DATA SHOWN:
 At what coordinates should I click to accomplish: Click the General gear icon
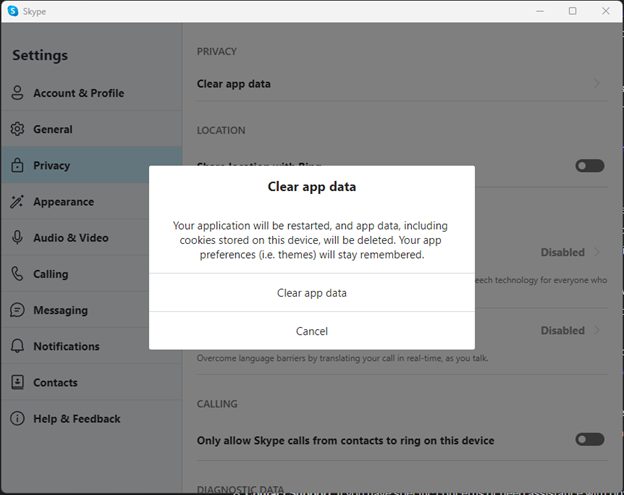tap(17, 129)
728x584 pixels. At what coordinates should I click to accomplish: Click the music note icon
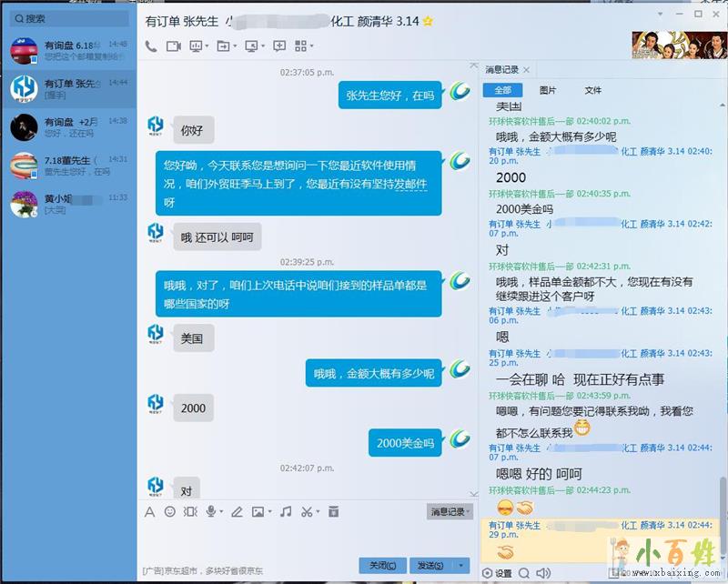[x=286, y=512]
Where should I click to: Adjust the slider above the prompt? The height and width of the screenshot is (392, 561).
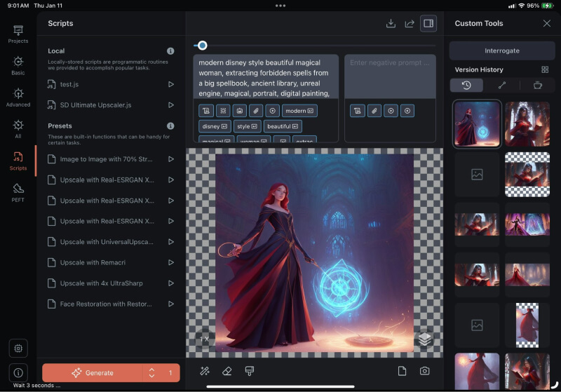point(202,46)
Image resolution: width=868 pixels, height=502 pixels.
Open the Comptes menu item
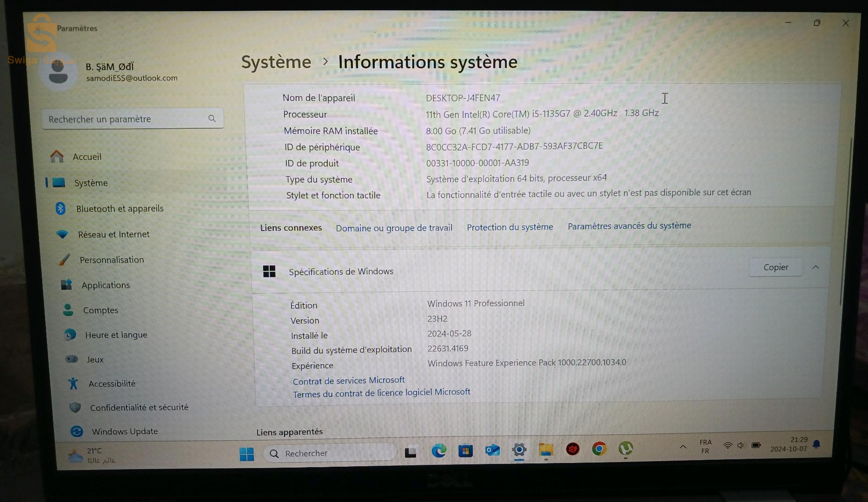100,310
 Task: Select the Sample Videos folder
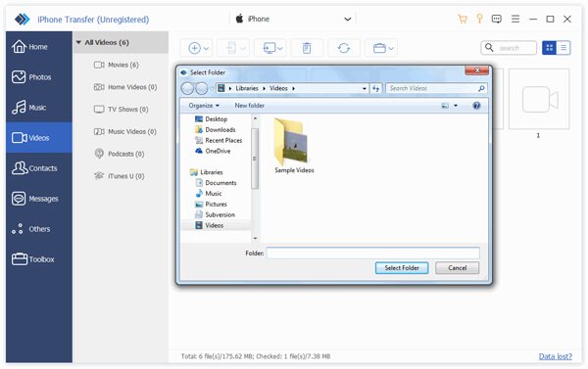pyautogui.click(x=294, y=146)
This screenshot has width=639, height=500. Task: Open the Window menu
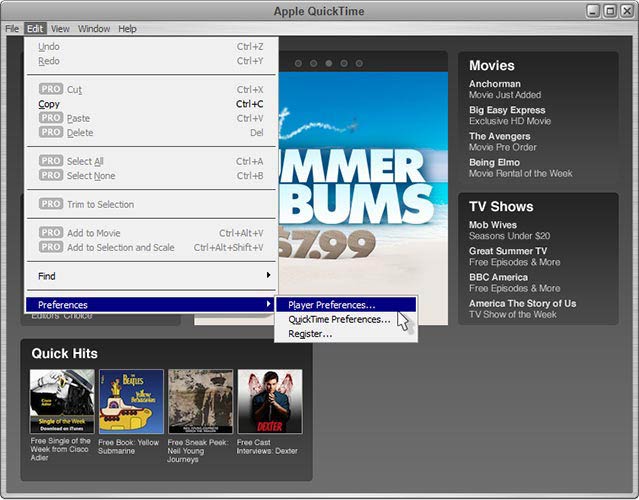pos(94,29)
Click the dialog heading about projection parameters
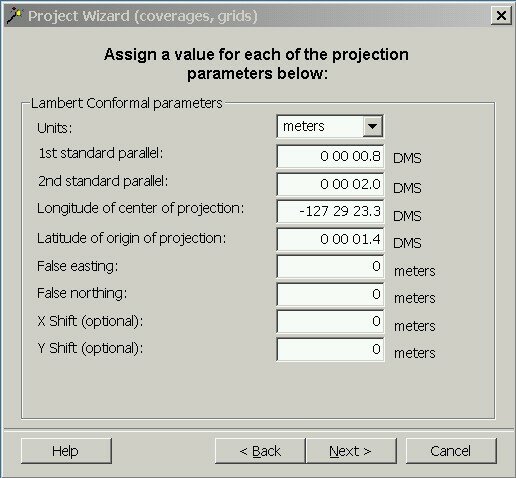Viewport: 516px width, 478px height. coord(257,64)
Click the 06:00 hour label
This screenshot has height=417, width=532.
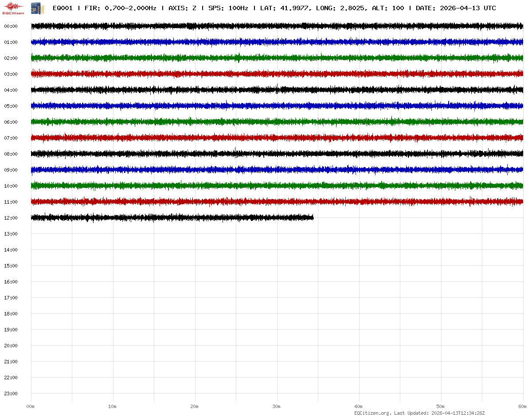point(11,122)
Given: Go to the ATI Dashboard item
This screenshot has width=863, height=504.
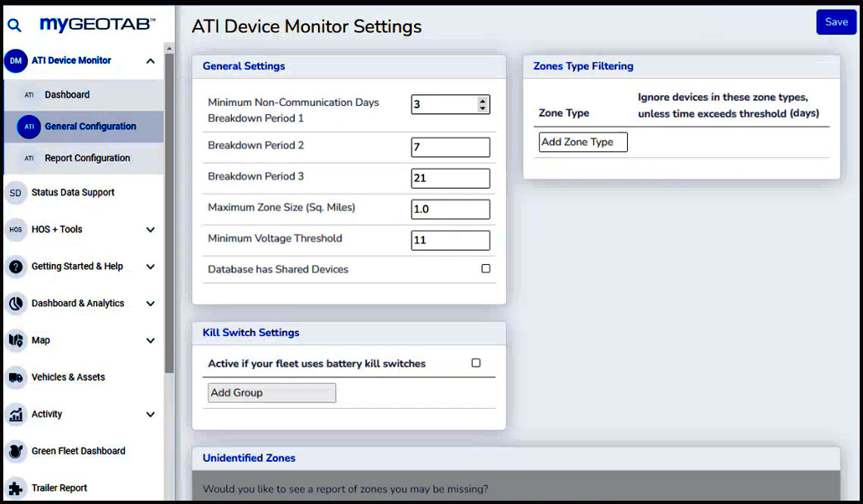Looking at the screenshot, I should coord(67,95).
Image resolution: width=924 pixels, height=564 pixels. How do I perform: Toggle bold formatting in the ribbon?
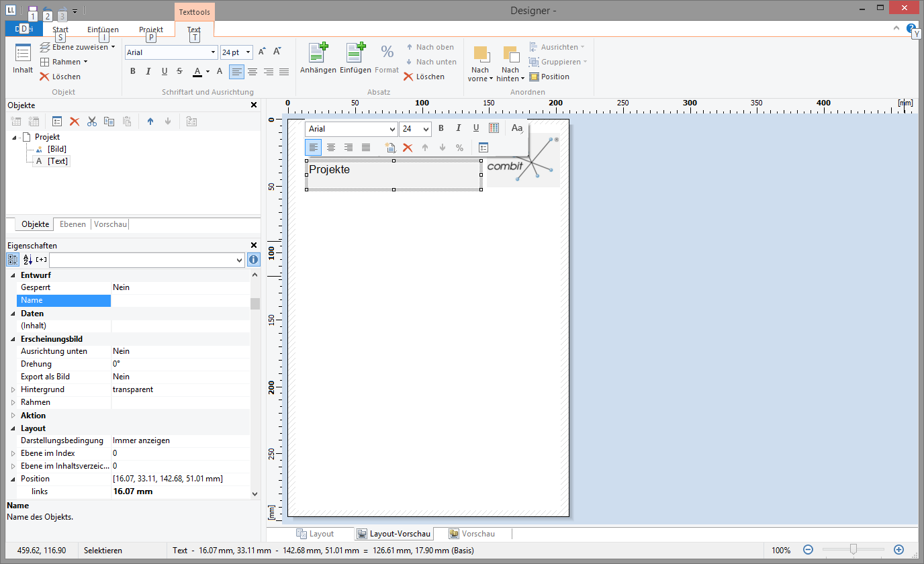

WORK TO BE COMPLETED: Every line between the one containing "Task: Select the Sample Videos folder" and the last line of the data above, both included, should be copied exactly, but not the pictures.

EXERCISE ANSWER:
 Task: Select the Sample Videos folder
pyautogui.click(x=294, y=146)
This screenshot has width=639, height=500. Task: Open the Window menu
pos(94,29)
Click the dialog heading about projection parameters
Viewport: 516px width, 478px height. coord(257,64)
Click the 06:00 hour label
This screenshot has height=417, width=532.
point(11,122)
Given: Go to the ATI Dashboard item
This screenshot has width=863, height=504.
Looking at the screenshot, I should coord(67,95).
Image resolution: width=924 pixels, height=564 pixels. How do I perform: Toggle bold formatting in the ribbon?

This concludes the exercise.